The advantage of shooting 360-degree video is the HMD user can move their head all over the scene and get the full experience. Remember that they only need to see 90 to 120 degrees of field of view at a time depending on the hardware they are using, so while there is a full 360-degrees of content being sent to the user, they have full head tracking capability because they only need to see smaller slivers of it at a time. This is how it’s possible to remotely enjoy a basketball game, for example.
The challenge is if you don’t have a 360-degree camera, you only have a fraction of the material to work with when making your VR films, so it’s no longer possible to offer head tracking. What happens instead is the HMD user is forced to see experiences that are completely disconnected from where their head is pointed, and this can easily cause nausea and discomfort.
The solution is in how the content is captured along with additional positional data. They were still limited to 120 degrees of FOV, but as the scene was captured from the stereoscopic 3D GoPros on the actor’s head, he was also wearing an Oculus Rift that was capturing head tracking data.

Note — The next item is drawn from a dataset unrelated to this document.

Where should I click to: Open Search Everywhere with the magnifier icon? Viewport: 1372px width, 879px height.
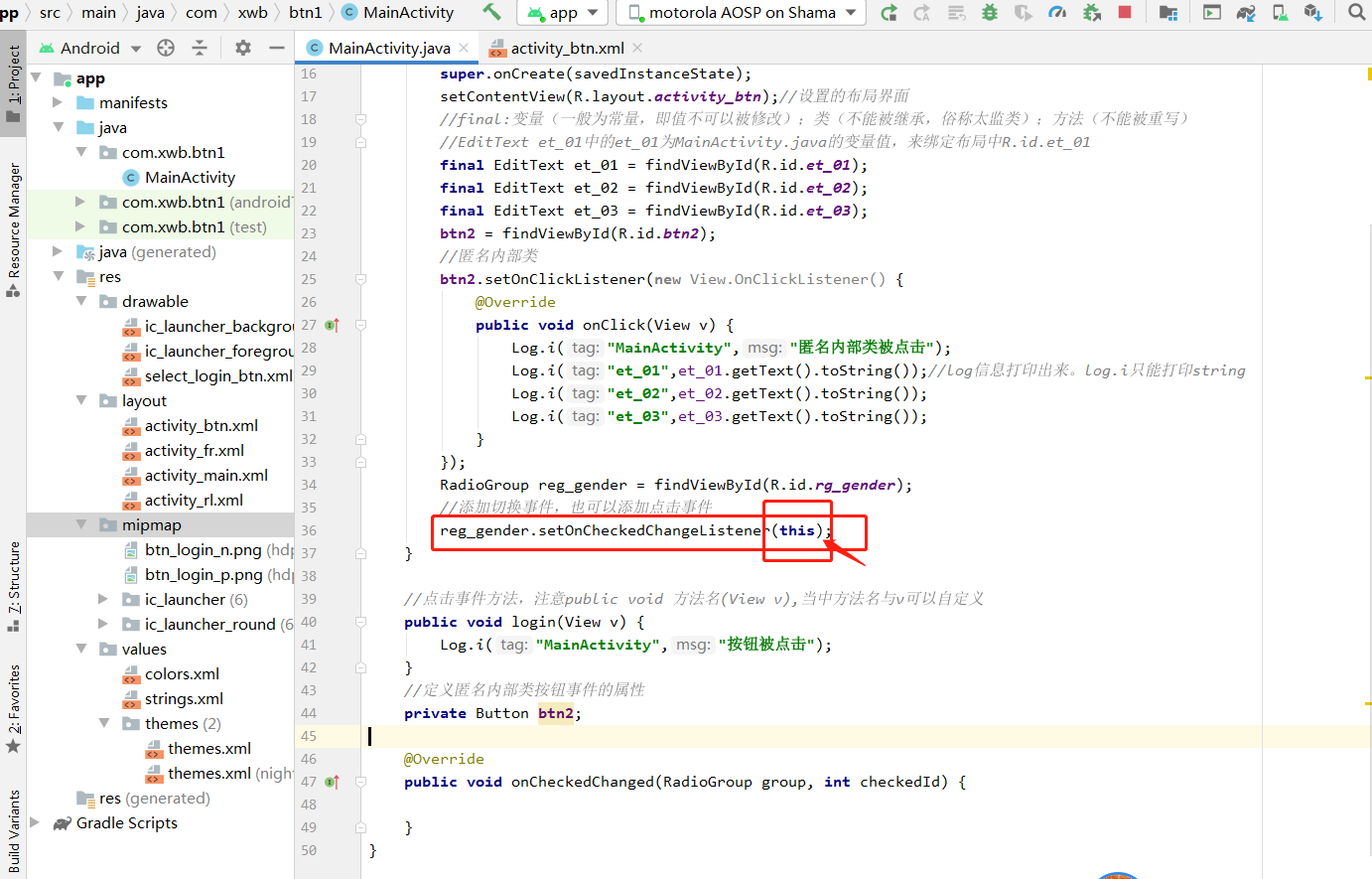tap(1357, 13)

The filmmakers then created a digital 360-degree map, and using this head tracking data, placed the image where it should be according to what the actor experienced. For the final user, they just have to keep a watchful eye and follow the placement of the scene in this 360 environment and move their head around to follow it accordingly.
Very interesting experiment! The film was also featured by Canada’s CBC. Congratulations!